We can feel a secret kinship lying behind this never ending affection. Maybe it is due to the Pannonian heritage, the presence of the ancient Roman Empire, or it derives from our traditionally Latin-related culture. Anyhow, the gods of the Olympus already found a home in Pannonia long ago, and the Mediterranean lands and their people’s mentality has become the symbol of a free, worriless and nature-loving way of life.
In contrast to our smaller homeland, with its changeable and erratic weather, the “Southland” appears to be the Arcadia of sunshine and fertility. Its people are not burdened with daily fights for existence; being timeless and out of history, they enjoy the patronage of gods. Their environment, clothing, and movements are influenced by a natural sensitivity towards beauty, their belongings and buildings reflect rationally hardly definable characteristics of the well-proportioned and ideal patterns.

Classic beauty and a complete sense of existence characterize the pictures of Antal Kerék. A mix of still quietness and hidden sensuous excitement create the special mood of the paintings. The pictures of a harbour or street are equally uneventful like the wide-panorama landscapes. It is the repressed stillness of the immense midday heat, the kind of stuffy muteness whose basic rhythm is created by the knocking sounds of boats rocking upon the harbour waves, by the whir of swinging clothes in empty streets, and by the chirp of crickets.
The uproar of colours reaches its zenith at noontime in the motionless streets. The flaming sun stirs up the intensity of colours to the extremes. This clourful, blinding beauty has lured the painters for centuries to Sicily, Crete, and Corfu. Yet, siesta is never a dead silence; it is a temporary rest, a preparation for the real, vibrant life that starts as evening time approaches. As the melting shining of the sun fades, the objects regain their shapes and outlines. The structure of southern towns is taking shape more and more clearly in the light of the late afternoon sun together with the wonderful living, breathing-organic framework of the closely attached, coloured buildings. The square-shaped constructions of the abstract and geometric colour paintings of Modrian or Malevich show no clearer visual structure than these Mediterranean street patterns. Within the compositions of Antal Kerék, this inner, hidden structure of colours and lines gets a special, sensitive accentuation. Layers of colours of windows with Venetian blinds, narrow streets leading to the see, rocking boats in small harbours melt into each other in such an order that only the randomness of nature can create.

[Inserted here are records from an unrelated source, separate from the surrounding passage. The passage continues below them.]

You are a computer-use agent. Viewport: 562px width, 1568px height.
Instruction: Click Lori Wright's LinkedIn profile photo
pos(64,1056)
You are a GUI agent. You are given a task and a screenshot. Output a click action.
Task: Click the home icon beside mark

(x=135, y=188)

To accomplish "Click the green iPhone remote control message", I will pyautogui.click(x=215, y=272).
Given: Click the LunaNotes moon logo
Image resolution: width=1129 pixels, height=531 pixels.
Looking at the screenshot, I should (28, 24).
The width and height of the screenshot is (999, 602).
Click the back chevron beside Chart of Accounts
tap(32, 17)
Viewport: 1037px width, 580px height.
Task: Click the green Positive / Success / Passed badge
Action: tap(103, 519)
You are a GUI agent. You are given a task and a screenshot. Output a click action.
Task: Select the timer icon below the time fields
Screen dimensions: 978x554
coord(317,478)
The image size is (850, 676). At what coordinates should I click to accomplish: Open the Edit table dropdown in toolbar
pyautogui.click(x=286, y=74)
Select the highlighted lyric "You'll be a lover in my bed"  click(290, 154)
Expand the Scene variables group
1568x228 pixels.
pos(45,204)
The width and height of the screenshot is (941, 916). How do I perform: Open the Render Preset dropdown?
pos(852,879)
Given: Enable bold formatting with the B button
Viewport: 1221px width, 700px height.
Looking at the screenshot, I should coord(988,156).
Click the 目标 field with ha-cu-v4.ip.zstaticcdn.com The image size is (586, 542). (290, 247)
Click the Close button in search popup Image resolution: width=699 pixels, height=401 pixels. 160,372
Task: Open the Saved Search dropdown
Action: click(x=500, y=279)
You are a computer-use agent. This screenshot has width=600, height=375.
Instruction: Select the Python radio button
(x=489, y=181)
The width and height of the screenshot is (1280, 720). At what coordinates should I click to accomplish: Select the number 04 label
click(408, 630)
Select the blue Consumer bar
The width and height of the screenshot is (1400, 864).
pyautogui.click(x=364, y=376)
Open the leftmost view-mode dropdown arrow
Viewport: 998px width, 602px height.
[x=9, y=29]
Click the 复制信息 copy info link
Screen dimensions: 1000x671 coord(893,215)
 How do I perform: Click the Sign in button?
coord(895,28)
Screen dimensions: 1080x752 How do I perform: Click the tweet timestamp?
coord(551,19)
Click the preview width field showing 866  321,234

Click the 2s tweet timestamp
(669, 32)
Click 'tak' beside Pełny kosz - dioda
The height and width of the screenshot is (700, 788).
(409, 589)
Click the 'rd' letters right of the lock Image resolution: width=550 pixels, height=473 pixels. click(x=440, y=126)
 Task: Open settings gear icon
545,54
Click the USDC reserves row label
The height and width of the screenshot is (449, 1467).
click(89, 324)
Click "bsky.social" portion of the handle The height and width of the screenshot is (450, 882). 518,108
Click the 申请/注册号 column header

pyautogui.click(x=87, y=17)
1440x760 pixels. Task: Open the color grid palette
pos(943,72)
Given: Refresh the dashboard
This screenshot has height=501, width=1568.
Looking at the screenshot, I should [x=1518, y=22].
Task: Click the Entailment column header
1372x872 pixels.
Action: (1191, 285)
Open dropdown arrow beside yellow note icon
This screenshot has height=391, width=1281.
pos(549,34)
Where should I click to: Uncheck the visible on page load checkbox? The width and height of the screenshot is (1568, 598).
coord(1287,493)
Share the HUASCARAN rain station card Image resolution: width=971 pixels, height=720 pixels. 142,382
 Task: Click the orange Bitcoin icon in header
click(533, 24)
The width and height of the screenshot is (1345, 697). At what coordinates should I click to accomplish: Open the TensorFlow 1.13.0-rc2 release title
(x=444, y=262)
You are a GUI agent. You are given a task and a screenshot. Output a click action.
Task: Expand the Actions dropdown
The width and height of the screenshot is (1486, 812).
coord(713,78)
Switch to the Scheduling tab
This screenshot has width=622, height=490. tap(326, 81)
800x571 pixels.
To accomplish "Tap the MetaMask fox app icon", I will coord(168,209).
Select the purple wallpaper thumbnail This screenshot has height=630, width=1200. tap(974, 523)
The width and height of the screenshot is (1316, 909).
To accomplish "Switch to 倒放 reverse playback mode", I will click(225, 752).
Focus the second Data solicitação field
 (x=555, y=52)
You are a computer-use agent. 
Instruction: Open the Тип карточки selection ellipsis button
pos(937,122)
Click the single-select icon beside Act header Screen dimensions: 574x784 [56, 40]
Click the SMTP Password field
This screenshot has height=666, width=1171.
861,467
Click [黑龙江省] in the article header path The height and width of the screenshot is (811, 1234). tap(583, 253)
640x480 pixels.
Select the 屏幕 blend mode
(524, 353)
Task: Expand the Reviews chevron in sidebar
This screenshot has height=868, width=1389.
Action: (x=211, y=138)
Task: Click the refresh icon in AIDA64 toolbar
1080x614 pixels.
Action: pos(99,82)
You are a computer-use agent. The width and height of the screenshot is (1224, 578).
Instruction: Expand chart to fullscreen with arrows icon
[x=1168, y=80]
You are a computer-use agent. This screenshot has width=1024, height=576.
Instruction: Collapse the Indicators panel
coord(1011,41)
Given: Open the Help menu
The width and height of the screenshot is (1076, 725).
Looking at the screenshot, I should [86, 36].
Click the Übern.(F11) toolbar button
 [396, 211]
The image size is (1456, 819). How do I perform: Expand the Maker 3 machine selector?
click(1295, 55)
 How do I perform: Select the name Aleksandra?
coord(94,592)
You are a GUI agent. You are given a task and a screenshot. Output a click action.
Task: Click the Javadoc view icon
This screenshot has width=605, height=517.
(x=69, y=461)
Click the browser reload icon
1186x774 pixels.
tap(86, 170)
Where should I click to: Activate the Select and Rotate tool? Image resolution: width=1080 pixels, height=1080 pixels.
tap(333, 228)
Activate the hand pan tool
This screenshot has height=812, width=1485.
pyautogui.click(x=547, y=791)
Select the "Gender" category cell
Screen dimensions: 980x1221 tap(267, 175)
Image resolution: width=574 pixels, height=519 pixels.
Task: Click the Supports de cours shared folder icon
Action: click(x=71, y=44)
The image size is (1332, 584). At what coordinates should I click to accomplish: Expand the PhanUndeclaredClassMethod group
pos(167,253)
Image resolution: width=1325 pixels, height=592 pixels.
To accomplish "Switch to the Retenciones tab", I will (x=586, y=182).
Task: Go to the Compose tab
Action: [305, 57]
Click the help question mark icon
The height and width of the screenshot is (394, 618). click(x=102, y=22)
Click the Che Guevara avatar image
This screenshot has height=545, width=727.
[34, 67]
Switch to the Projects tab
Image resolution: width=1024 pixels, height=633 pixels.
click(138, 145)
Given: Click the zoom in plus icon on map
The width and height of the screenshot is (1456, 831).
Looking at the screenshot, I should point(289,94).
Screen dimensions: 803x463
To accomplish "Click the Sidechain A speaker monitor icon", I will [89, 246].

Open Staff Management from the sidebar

Looking at the paintings of Antal Kerék, it seems that the hills of Szada are not so far away from Toledo or Corfu as we may think.
The capricious, twisting-bending branched willow-beds are the local relatives of olive groves. Their trunks are painted red, blue, and white by the setting sun and imagination, making the line of motionless trees a living force of nature. Behind their branches, the clourful walls of houses create a fairy-tale like fantasy landscape from the rural reality, just as a Szada hillside with wavy patterns of wheat stripes is transformed by an inner, spiritual scenery. These are definitely not irrational or surreal landscapes, however, their exaggerated colours and decorative styled line patterns employ the natural experience only as a starting point. Their personal appeal derives from these unique pictorial transcriptions that, although by only a little, still “abstract” the world of visual representation from the direct natural sight. The home neighbourhood is full of life, hospitality, and optimism. Yet, it is not uninteresting or apathetic. The whole sight is filled with the landscape’s whirling, brightly coloured, and clattering life, a smack of restlessness, and some sensuous excitement pulsating beneath the surface.

It is the same vitality that prepossesses the images of the green Portuguese garden gate, the Corfu window with Venetian blinds, the solitary Portuguese boat, the Maltese harbour, and the church tower in Szada. Their power of colours rivals sunshine outside and radiates towards us being a true source of energy filling us up with vitality.